Por tales razones, no puede seguir haciendo carrera en el Estado Colombiano el tratamiento estigmatizador, represivo y de criminalización de cualquier proceso de movilización social que exija sus derechos, pues no es propio de las democracias que las instituciones tengan carta abierta, bajo el trillado discurso de la defensa del orden público, para violar los derechos humanos y amedrantar e infundir terror en la población. Se hace necesario entonces una purga institucional, la definición de nuevas competencias que delimiten muy bien los alcances de la fuerza pública y que castiguen severamente y en la práctica, las conductas de los funcionarios que abusen de las mismas.

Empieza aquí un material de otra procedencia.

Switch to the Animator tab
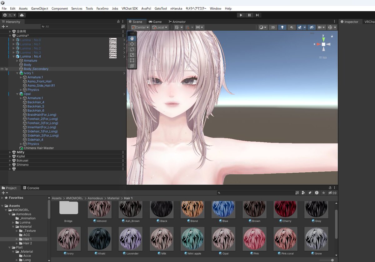The width and height of the screenshot is (375, 262). (x=177, y=22)
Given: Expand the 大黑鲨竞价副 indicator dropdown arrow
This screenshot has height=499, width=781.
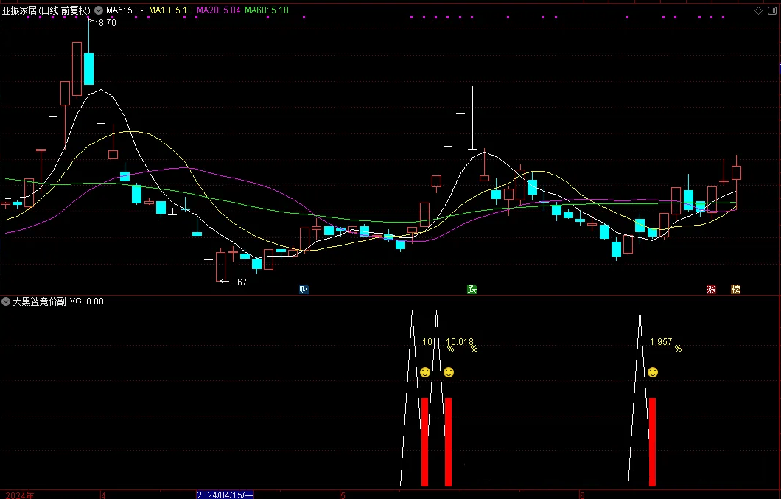Looking at the screenshot, I should coord(6,301).
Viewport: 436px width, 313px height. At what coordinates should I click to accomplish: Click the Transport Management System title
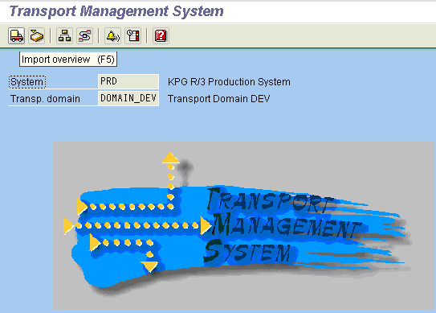[x=116, y=11]
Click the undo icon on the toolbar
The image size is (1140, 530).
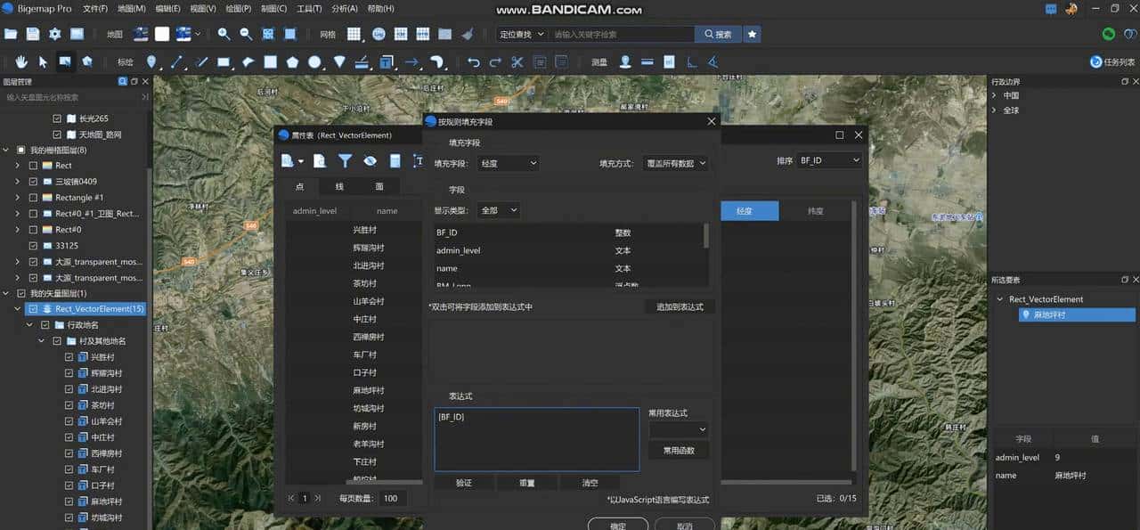473,61
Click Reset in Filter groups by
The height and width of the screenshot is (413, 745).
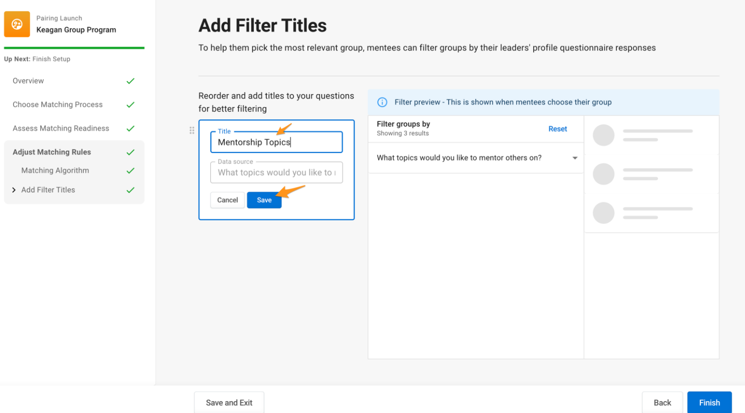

Lo anterior, solo será posible en la medida que la ciudadanía exija de las autoridades, los cambios que se requieren.

Por otra parte, está claro que el Gobierno Nacional no comparte la lectura de los hechos como lo hemos planteado en este escrito, pues hoy amanecimos con la sorpresiva respuesta del presidente Santos de levantarse de la mesa de negociación creada con los campesinos de Boyacá, Cundinamarca y Nariño y de ordenar una mayor presencia militar para reforzar la represión, cuando lo que se esperaba era la ampliación de la mesa de negociación para incluir los diferentes sectores que se están movilizando.
Sea lo oportunidad para recordar e invitar al Gobierno, que además dicho sea de paso, de acuerdo con la Constitución Política se trata de un Gobierno en un Estado democrático, participativo y pluralista, a que rectifique sus decisiones, que mantenga el dialogo como vía para brindar respuesta a las demandas sociales mediante la expedición de políticas públicas que garanticen el goce efectivo de derechos, y a que impida el abuso en el uso de la fuerza, y con ello, el acrecentamiento de la indignación ciudadana.